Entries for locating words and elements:
• • • •
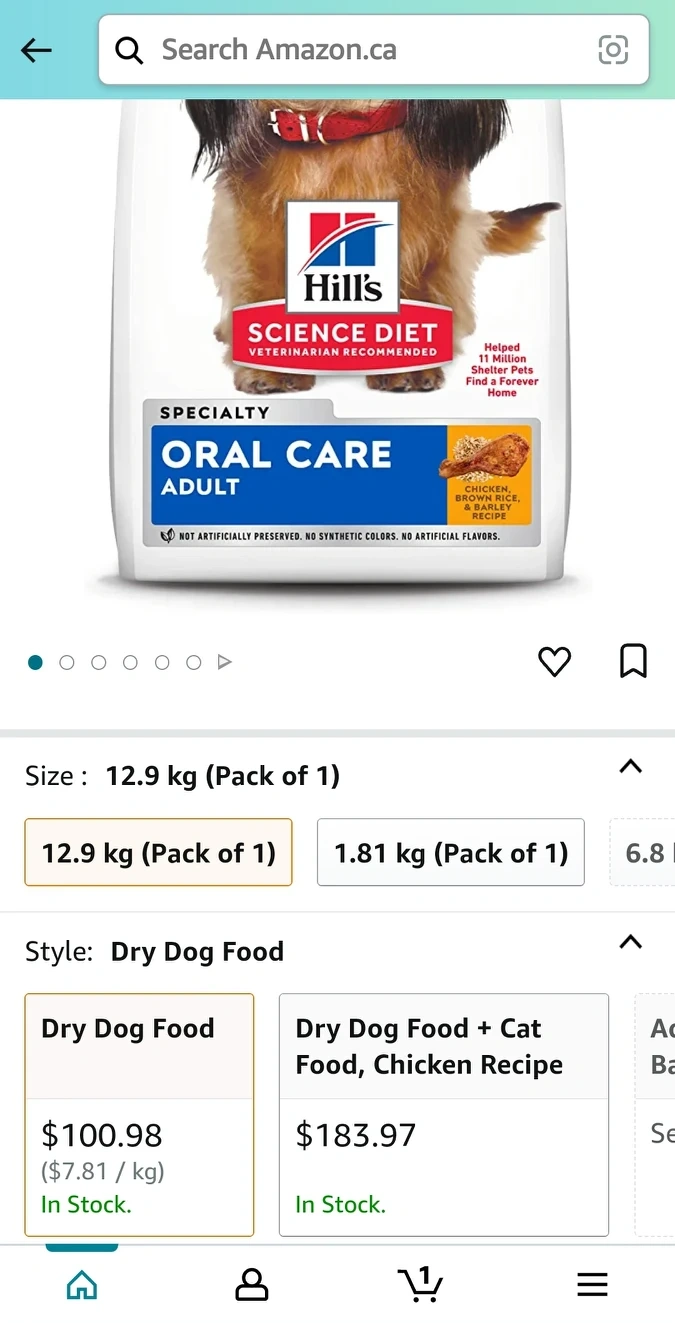The width and height of the screenshot is (675, 1323).
Task: Select 12.9 kg (Pack of 1) size
Action: (x=158, y=853)
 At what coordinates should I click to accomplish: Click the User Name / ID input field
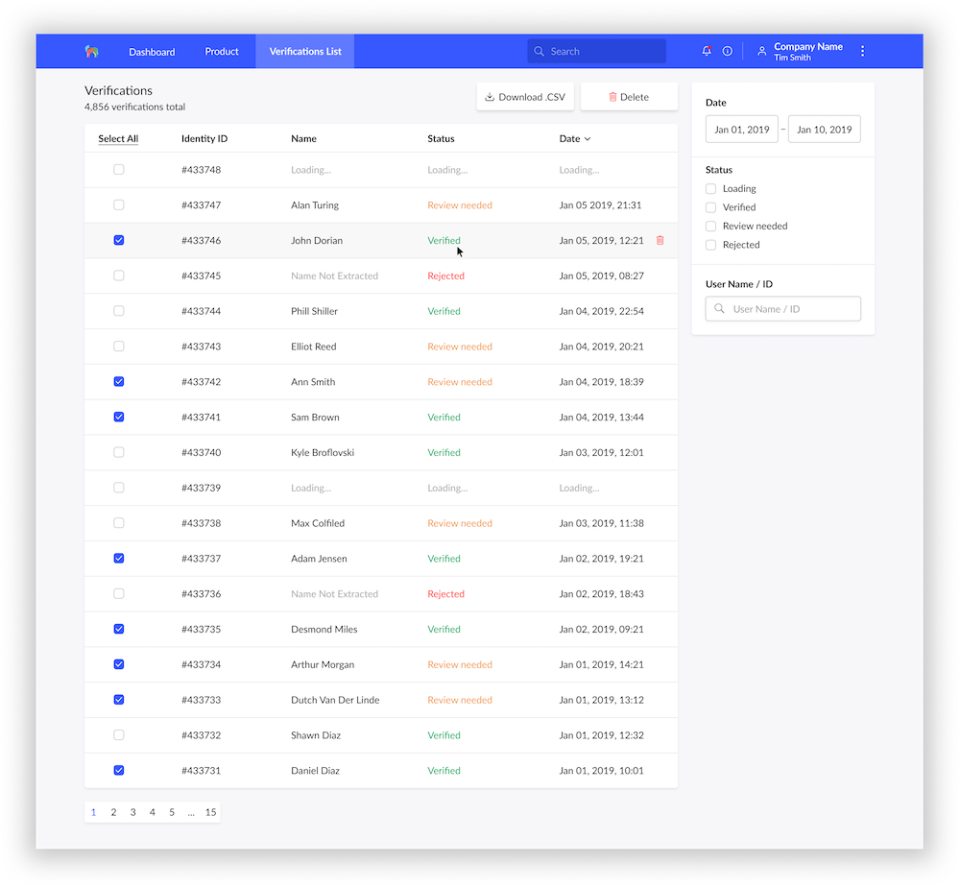click(x=790, y=309)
• • • •
## Directions for this task
Write out all the items above again word for word, omitting the pictures.

## Exercise answer
The width and height of the screenshot is (675, 1323).
Task: Select 12.9 kg (Pack of 1) size
Action: (x=158, y=853)
 At what coordinates should I click to accomplish: Click the User Name / ID input field
click(x=790, y=309)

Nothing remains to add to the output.